Pyxplot is a free software command-line graph-plotting and vector graphics package. Its interface is similar to that of gnuplot, but its graphics engine is optimised to produce output in a style appropriate for inclusion in academic journals. The LaTeX typesetting system is used to render all text labels, making it easy to annotate graphs with mathematical expressions. In addition, Pyxplot has many more flow control constructs than gnuplot, making it much easier to perform batch operations.

Pyxplot is available for free download under the GNU GPL.

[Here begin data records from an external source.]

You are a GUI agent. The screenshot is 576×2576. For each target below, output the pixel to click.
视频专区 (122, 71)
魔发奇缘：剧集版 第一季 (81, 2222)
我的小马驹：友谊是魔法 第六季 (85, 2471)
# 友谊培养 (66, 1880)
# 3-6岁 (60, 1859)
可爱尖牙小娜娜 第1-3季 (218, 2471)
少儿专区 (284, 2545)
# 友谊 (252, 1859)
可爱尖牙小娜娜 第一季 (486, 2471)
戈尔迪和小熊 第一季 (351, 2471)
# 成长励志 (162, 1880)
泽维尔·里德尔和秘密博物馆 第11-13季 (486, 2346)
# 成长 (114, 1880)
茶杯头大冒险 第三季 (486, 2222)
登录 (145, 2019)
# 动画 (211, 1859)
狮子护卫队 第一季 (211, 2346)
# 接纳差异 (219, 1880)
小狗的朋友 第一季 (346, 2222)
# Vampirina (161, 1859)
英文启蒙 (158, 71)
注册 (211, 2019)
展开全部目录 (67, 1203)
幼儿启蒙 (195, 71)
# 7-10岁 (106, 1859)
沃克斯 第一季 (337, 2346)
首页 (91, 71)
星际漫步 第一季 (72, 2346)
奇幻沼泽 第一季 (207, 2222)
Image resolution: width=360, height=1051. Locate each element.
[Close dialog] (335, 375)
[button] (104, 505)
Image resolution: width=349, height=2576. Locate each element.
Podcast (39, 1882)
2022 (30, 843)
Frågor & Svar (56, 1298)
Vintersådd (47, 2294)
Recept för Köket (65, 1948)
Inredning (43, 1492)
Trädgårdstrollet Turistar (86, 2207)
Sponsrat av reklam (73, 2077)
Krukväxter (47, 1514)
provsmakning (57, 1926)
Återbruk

== Mathematical environment ==

Pyxplot's mathematical environment is unusual in that numerical variables can have physical units. Mathematical expressions involving quantities with physical units automatically calculate the dimensions of the resulting quantity; for example, squaring a distance will automatically produce an area. Data files read in in one unit (for example inches), can be output in another unit (for example meters).

All of Pyxplot's numerical analysis commands, such as curve-fitting, Fourier transforms and histogram generation also natively support quantities with physical units. Pyxplot's vector graphics drawing commands allow positions on the page and rotation angles to be specified by quantities with appropriate physical units.